Auburn Magazine had my favorite bio-in-the-deck, for profile subject Cynthia Hill: Walmart pharmacist and Peabody Award–winning filmmaker. Well, of course. One runs into those every day around here.

TCNJ Magazine from the College of New Jersey does a cool thing with their inside front cover and first page, a recurring bit called Up Front. A recent one reported the answers to the question, “What was your favorite campus concert?” and I will never understand Vanilla Ice outpolling Bruce Springsteen. That’s incomprehensible.

upfront

Nice piece from Pomona College Magazine about playwright George C. Wolfe’s contribution to the National Center for Civil and Human Rights in Atlanta. Writer Mark Wood opens this way:

Grab a stool at the old-fashioned lunch counter. Slip on a pair of earphones and press your palms to the hand outlines on the countertop. Close your eyes if you dare. A soothing Southern voice murmurs in your ear, “This your first time, right? So far, so good. You’ll be all right.” But then you hear the mob coming, surrounding you, jeering at you. “Git up!” A vicious jolt as if a ghost has kicked your stool. “If you don’t git up, boy, I’m gonna kill you.” The voice moves around you, so close you can almost feel the breath on your ear. Dishes shatter. Silverware jangles off walls. Sirens rise in the distance. Your stool is jostled again and again as the shouting engulfs you. “Kill him!” “Stomp his face!”

After 90 seconds, the chaos subsides, replaced by a woman’s voice: “What you’ve just experienced was created to honor the brave men and women who participated in the American civil rights sit-in movement.”

Playing on nostalgia for campus does not mapwork for everyone. For example, it is the rare Johns Hopkins University alumnus who looks back at his or her undergraduate years with a warm feeling of “those were the best four years of my life.” Hopkins just isn’t that sort of place.
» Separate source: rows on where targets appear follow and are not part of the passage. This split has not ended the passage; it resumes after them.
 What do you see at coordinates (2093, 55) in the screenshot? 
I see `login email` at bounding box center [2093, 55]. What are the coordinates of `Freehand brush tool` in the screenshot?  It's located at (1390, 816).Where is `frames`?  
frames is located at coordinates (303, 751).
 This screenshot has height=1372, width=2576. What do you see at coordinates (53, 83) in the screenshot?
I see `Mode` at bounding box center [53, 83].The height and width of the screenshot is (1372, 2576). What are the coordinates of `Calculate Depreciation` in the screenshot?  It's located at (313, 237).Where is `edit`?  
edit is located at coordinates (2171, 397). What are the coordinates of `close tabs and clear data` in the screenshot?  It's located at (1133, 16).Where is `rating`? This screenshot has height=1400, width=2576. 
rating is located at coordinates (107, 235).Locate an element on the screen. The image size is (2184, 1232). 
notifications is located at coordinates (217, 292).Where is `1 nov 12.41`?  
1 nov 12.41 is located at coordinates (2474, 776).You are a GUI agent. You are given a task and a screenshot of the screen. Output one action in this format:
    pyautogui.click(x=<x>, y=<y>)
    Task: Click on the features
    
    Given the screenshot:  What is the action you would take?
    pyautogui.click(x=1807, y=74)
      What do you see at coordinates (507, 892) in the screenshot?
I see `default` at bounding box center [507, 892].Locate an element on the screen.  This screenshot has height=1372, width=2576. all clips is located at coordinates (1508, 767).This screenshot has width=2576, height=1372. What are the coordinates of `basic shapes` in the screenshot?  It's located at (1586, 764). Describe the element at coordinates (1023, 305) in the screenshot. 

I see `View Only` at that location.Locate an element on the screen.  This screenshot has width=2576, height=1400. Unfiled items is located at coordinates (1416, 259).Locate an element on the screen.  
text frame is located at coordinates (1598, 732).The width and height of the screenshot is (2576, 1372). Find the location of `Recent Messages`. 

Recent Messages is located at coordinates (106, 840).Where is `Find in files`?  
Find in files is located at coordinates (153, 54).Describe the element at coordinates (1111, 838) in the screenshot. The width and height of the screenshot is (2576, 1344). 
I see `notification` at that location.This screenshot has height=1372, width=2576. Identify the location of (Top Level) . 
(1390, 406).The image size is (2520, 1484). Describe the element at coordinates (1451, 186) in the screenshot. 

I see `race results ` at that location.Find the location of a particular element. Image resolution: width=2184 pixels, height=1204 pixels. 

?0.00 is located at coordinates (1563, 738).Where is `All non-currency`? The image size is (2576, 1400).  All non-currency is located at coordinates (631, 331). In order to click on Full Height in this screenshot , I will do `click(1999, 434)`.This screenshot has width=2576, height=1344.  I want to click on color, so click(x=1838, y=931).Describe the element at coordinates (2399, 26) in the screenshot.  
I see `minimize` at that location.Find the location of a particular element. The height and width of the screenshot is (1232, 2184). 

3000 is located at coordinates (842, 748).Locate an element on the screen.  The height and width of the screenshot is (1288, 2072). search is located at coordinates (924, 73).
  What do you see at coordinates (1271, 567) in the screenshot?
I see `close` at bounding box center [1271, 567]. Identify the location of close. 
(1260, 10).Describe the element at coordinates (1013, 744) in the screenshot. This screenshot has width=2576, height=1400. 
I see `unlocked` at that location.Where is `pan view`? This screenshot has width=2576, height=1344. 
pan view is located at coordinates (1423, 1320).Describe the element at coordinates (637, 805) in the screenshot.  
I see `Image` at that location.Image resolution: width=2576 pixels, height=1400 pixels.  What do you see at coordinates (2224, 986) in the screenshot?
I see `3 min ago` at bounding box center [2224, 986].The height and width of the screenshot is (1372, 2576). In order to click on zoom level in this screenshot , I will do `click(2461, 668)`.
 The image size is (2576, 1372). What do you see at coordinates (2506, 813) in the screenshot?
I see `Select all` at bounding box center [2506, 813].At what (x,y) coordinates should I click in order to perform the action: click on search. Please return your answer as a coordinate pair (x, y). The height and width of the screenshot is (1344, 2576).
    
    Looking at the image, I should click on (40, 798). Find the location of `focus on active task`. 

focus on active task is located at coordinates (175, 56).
When Johns Hopkins Magazine tried to do a feature story on campus traditions in 2006, we had to scour every division and every campus and still came up so short we made up a few just to fill out the spread. All of which is a long intro to something clever in the Spring ’15 Oregon Quarterly, in which the magazine staff discovers campus plaques they’d never noticed until they starting looking for them, and explains the story behind them. They even lobby for a plaque that doesn’t exist, but ought to.